In a previous post, I went on and on like a $15.00 Hallmark card about things I like in life. But someone (I believe it was Bugs Bunny) once said you can't have yin without yang, good without bad, The Terminator without a pale, groveling Woody Allen. So in the spirit of that wisdom, I give you....things I don't like:
- Disrespect for the elderly. The next time you are behind a slow elderly person, breath in, relax, and remember - they have been on this planet a lot longer than you. They may be a war veteran, a great grandmother, or a volunteer. To be sure, they have seen things you haven't, and lived in a time before a lot of our conveniences. Old people are ALLOWED to drive slow, you ungrateful punk!
- Finding the outdoors "Icky". Quit being so cosmopolitan and run around in the woods once in a while! You have Tivo, don't you?
- The whole "having to find someone" thing. It bugs me how people feel they aren't complete until they find someone. Why? Having someone is nice, but it shouldn't define who you are. Am I right? (goes to couch and watches Sleepless in Seattle while eating bon-bons)
- Not taking care of your tools/knives. Okaaaaay, so it's not the end of the world if you don't. But try, people!
(A younger me polishing one of my first knives, like a good little bladesmith)
- People who let their activism or education kill their sense of humor. Activism is a great thing, but try to not let it quell your irreverence. For example, read the following two statements: "The more librarian-like a woman's glasses, the more easily offended she is" and "For all we know, the baby seals are hatching a plot to kill us all". Did they make you smile, or offend you? Welllll?
- Those fake, modern log cabins. If you are going to live in a log cabin, it should be OLD SCHOOL
This is not a log cabin
THIS is a log cabin!
- People who are unable to fix small things around the house. You don't have to be Bubba the handyman, but come on, every man and woman should at least know how to hammer a nail and change a car tire.

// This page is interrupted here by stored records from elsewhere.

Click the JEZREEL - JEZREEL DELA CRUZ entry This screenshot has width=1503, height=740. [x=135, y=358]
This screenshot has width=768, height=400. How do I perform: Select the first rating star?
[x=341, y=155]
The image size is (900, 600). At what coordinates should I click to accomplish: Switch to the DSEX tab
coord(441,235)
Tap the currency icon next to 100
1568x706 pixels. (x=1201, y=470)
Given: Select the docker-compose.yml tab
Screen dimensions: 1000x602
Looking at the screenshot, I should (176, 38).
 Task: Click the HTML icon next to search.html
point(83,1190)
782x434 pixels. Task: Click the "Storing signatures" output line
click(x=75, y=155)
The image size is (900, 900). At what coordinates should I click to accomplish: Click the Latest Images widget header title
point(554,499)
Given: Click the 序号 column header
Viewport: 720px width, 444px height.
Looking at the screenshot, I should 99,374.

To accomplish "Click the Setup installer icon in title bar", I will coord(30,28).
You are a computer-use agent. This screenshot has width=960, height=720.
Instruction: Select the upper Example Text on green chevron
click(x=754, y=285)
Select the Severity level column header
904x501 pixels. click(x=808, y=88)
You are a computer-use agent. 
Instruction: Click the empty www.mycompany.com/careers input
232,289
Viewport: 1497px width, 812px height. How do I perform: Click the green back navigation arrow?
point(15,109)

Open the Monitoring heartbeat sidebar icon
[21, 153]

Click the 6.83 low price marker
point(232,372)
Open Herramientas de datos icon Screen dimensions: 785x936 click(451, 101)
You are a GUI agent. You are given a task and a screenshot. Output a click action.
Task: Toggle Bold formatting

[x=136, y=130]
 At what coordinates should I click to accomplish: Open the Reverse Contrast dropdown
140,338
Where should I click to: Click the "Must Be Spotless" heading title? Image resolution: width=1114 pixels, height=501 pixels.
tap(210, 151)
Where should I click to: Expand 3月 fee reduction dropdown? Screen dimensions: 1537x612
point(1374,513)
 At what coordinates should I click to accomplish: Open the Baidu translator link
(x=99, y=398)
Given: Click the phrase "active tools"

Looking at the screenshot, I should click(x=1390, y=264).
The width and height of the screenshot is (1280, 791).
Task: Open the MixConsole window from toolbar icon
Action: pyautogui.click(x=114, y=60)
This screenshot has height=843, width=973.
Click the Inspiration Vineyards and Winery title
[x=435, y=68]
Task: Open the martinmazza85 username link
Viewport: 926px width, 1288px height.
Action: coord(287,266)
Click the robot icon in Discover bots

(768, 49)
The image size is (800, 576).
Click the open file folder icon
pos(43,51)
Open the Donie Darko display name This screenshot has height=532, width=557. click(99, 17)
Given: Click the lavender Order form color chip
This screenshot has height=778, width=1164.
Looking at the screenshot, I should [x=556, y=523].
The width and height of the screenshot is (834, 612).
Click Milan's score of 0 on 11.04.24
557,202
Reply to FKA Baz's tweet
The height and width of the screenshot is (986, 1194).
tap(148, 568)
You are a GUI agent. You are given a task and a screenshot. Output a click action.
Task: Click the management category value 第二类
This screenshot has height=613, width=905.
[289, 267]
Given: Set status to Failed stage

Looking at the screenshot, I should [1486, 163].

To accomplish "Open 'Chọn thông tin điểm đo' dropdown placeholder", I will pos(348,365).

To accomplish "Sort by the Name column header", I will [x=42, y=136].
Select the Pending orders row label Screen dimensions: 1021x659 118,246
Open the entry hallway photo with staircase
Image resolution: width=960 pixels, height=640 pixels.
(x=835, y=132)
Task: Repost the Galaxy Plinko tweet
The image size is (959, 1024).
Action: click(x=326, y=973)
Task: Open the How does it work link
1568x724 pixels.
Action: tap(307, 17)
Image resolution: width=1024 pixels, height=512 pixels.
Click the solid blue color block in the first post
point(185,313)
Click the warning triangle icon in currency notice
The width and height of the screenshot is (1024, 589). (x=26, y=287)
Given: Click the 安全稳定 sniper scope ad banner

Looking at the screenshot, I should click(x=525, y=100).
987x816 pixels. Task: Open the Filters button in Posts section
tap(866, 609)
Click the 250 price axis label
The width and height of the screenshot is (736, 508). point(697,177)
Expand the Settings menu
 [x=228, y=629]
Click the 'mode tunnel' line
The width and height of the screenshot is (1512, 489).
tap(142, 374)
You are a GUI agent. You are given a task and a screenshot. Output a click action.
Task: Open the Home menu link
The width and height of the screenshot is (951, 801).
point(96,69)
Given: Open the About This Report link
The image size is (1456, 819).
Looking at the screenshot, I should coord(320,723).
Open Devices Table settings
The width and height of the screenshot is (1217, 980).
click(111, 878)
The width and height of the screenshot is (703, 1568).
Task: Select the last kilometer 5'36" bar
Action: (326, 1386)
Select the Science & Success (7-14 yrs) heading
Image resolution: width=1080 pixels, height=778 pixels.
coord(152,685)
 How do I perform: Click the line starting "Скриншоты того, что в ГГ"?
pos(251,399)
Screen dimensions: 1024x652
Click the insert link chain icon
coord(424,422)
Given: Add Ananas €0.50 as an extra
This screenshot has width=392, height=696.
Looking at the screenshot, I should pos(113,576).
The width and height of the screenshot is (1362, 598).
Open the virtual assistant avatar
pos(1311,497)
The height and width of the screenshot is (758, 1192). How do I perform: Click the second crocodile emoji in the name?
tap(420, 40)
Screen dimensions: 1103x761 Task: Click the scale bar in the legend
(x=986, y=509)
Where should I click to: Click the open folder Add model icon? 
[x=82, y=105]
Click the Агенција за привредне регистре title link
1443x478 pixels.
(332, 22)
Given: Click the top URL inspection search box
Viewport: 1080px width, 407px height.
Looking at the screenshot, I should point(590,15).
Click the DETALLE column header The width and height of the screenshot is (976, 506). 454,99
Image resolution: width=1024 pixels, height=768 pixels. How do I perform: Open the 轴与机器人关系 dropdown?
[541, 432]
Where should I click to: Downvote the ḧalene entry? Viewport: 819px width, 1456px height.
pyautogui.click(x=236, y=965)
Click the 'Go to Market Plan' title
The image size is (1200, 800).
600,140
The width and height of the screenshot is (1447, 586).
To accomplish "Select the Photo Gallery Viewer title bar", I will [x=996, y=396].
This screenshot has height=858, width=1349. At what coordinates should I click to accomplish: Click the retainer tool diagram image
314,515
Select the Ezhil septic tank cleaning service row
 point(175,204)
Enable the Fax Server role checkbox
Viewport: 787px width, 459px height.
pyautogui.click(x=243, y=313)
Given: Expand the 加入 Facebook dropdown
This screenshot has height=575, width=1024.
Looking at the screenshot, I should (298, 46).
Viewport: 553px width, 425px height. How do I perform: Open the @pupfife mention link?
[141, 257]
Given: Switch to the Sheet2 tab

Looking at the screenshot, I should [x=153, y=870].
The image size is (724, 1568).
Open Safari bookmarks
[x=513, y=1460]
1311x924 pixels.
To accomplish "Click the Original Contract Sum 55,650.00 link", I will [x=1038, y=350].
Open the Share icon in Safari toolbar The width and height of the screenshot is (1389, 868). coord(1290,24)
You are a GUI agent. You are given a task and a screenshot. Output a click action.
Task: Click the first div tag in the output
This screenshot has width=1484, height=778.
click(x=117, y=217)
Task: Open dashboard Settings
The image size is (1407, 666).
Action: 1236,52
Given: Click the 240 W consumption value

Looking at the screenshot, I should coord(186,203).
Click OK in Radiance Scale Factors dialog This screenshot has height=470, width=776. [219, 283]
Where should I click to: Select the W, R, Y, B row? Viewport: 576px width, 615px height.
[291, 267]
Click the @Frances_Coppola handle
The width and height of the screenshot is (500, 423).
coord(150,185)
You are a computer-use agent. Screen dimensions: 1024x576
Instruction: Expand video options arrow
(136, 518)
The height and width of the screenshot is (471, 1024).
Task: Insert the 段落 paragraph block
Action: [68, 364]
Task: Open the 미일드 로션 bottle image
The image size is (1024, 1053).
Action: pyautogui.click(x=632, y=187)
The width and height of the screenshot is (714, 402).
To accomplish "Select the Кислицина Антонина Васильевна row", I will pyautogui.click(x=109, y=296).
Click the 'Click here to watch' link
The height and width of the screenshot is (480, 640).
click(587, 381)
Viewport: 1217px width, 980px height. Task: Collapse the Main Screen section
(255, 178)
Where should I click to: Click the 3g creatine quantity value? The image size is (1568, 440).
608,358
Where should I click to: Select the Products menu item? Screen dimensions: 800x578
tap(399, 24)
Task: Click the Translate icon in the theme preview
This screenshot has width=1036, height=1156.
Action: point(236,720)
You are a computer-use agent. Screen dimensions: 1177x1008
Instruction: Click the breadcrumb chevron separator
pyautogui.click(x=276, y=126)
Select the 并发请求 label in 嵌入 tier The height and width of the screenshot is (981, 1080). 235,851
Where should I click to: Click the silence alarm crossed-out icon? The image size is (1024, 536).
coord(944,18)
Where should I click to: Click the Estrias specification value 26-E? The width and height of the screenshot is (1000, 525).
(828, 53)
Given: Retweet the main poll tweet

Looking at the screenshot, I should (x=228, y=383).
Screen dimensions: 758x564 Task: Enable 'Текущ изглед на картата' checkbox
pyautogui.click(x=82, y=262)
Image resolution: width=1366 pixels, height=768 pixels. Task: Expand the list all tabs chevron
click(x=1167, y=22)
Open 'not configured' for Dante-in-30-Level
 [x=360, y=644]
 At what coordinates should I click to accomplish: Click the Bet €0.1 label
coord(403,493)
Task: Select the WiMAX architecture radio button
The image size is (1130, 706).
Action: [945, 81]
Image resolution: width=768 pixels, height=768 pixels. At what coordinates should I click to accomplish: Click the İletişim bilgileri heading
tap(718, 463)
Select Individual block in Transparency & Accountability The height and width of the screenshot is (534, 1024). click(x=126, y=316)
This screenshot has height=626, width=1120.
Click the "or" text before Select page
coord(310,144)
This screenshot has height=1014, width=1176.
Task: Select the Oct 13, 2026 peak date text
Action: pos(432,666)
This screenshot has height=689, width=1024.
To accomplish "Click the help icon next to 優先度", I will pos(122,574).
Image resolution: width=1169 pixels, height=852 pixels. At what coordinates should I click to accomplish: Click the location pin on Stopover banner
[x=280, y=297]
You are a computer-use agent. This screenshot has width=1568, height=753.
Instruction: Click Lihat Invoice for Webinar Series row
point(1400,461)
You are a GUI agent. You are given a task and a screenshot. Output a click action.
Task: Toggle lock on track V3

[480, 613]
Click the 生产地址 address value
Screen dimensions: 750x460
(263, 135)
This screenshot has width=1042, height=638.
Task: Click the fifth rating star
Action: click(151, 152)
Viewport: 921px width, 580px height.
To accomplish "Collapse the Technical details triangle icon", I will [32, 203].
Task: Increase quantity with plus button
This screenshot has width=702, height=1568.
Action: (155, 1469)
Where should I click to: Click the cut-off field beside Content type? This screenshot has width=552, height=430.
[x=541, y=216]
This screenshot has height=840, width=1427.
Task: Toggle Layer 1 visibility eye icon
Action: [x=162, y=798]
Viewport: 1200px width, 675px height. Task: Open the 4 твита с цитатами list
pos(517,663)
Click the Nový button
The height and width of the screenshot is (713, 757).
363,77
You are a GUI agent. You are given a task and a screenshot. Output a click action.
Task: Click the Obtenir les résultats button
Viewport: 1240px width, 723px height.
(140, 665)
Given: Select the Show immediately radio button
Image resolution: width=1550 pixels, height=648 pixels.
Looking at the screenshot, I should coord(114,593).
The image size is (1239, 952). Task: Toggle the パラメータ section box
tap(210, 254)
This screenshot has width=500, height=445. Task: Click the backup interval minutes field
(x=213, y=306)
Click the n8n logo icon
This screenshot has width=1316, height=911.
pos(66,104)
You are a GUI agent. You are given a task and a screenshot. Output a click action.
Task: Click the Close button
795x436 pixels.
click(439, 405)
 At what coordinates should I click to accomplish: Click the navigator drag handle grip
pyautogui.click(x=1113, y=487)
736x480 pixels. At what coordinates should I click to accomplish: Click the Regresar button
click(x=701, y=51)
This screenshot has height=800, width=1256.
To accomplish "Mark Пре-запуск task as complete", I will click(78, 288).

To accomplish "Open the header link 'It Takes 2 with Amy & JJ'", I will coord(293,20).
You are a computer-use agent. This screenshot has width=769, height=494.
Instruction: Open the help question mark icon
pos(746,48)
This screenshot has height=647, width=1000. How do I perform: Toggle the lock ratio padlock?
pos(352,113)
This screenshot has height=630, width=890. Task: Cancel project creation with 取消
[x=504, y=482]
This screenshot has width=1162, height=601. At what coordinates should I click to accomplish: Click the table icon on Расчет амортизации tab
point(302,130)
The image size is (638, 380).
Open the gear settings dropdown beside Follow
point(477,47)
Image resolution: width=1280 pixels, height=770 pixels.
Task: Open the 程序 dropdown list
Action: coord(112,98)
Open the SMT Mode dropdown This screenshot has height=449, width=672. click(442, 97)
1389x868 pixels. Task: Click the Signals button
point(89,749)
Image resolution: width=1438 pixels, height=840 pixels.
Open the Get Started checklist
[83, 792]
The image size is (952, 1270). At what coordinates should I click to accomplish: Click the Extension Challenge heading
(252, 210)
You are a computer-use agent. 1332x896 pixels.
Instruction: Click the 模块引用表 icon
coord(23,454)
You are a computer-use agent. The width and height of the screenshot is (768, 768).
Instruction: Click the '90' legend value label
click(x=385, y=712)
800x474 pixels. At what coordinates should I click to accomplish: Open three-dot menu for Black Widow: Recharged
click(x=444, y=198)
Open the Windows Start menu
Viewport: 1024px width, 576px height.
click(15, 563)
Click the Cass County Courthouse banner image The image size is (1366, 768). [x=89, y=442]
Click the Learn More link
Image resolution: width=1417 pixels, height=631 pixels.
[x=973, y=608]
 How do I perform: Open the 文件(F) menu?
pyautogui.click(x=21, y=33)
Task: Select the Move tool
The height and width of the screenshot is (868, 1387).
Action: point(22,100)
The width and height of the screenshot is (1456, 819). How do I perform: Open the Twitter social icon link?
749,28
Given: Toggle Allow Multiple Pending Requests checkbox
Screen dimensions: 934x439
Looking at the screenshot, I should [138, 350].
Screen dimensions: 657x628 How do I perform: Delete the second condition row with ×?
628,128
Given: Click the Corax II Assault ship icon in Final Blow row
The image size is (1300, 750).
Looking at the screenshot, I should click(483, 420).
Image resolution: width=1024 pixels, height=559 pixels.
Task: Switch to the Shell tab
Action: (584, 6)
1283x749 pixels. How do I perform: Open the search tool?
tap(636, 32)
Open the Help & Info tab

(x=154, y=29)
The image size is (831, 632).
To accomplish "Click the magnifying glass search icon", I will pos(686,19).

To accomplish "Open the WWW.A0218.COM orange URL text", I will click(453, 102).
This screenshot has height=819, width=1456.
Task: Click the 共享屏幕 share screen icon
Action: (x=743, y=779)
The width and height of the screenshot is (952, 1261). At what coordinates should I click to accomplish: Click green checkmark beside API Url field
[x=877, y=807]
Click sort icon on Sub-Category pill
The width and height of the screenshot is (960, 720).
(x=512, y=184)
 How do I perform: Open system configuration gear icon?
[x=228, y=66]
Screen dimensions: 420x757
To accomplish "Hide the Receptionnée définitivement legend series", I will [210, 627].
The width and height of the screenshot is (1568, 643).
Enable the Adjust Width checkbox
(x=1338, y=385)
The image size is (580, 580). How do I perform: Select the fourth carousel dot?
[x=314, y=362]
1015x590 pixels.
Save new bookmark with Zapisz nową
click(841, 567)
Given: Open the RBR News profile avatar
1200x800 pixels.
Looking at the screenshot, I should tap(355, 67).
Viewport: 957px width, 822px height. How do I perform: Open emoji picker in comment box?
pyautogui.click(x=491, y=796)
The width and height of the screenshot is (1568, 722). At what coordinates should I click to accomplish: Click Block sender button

- Meat-market type night clubs. You know the drill. The guys with their shirts unbuttoned and hair carefully disarranged. The girls pursing their lips and wearing their latest booty outfit. Everyone trying to act as "cool" as possible. It's all so absurd, how can anyone actually take it seriously? I'd love to see the Marx Brothers suddenly descend on the dance floor.
- Tearing down historic buildings. Once they are gone, that's it, there is no "do over". Hey, I am all for progress, but give a little nod to the past, it won't hurt cha'!
And now for a general list. I bet you dollars to donuts you agree with at least some of these:
- Car Alarms (they go off so often they are redundant)
- The little logos and ads at the bottom of the TV screen. Stop it! Who authorized this?
- The itch toxin in Mosquitoes. Is it REALLY necessary?
- Bling. Stop it!
- Celebrity worship. Hey, I think Angelina Jolie is pretty, but I don't care what she ate for dinner, or how many hundreds of kids she has (Unless she is having kids with me, then sentiment is somehow null and void).
- Bubonic Plague. Never liked it, never will.
- Talking on cellphones loudly in crowds. Yes, it is annoying, and YES it is bad manners. Stop it!
- People who make lists about things they like or dislike. (you KNEW that was coming didn't you? Didn't you?!!)
Well, that's all for now. My rant is over. The soapbox has been placed carefully in storage, and the indignant, furrowed frown is relaxed and non-agitated. Carry on!